>>15175
The Nazi state borrows the excess capital of society and employs it for its own unproductive ends. With this excess capital, it can employ the industrial reserve army and put it to work for those ends. Since the workers cannot consume the product of their labor — which are munitions and war machines — there is no possibility this can lead to any increase in their real wage. Their labor time increases, but no additional wages are forthcoming. Thus, fascist state deficits add to the profits of capital, but can never increase the wages of the working class. Moreover, the munitions and war machines can be employed to destroy the productive capital of rival nations. Since the crisis is caused by overaccumulation of capital within the world market, this destruction eliminates rival capitals and makes it possible for the winner to produce surplus value on a larger scale.

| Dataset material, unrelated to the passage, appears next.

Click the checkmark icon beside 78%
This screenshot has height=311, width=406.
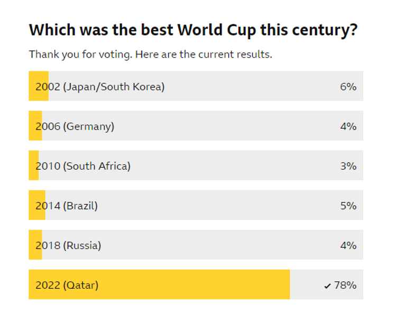[x=328, y=286]
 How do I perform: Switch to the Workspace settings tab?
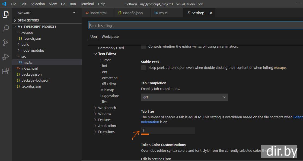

I want to be clear that there is nothing in my argument that says this strategy to address capitalist crisis cannot work. In fact, I have been rather emphatic in the other direction: Fascism represents an advance in the capitalist mode of production. Most Marxists, unfortunately, identify fascism with regression to an earlier stage of development of the productive forces, when it actually represents what Engels calls “production upon a definite plan of the invading socialistic society.” Engels argued that fascism is most definitely not socialism, but it does solve the problems of socialism “technically”.
“State-ownership of the productive forces is not the solution of the conflict, but concealed within it are the technical conditions that form the elements of that solution.”
It was not the working class itself not the fascist state that should have seized power across Europe. Then all that material wealth wasted on planes, tanks, etc. which the average worker could not even afford to buy let alone use could have been reallocated on useful consumer goods. The flower of Europe's youth wasted for nothing.